HIA’s Chief Economist, Tim Reardon commented:
“Over 90 per cent of renters aspire to own their own home but less than half of them expect that they will ever achieve this goal. Today’s announcement by APRA will make this goal even harder.
Australia has an unquestionably strong financial sector.
It has withstood significant shocks, such as the Global Financial Crisis and the COVID recession, without the emergence of financial contagion.

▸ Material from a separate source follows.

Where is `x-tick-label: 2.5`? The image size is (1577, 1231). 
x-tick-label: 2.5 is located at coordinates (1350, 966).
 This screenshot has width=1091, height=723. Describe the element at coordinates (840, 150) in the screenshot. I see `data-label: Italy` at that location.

The share of loans that are impaired is exceptionally low, at around 0.4 per cent of all loans issued.
This is significantly lower than in other developed economies.
The very low levels of mortgage delinquency in Australia reflect the restrictive lending regulations imposed by financial regulators in Australia.
Since 2010, financial regulations have made it increasingly conservative making it progressively more difficult for first home buyers to enter the market.
Despite the lows levels of mortgage delinquency, APRA announced this morning that it has increased the ‘serviceability buffer’ for a new mortgage from 2.5 per cent to 3 per cent.
First home buyers accounted for 35 per cent of owner occupier loans issued in August 2021 and these measures will make it harder to access a loan.
This additional constraint is being imposed despite the share of loans with a 10 per cent deposit or less declining since December 2020.
This share is well below those observed over the past decade.
First home buyers are the group who are typically constrained by serviceability thresholds.
It is this group that will be hit the hardest by these changes.
Restricting access to credit for new households seeking to enter the housing market will put further downward pressure on the rate of home ownership in Australia.”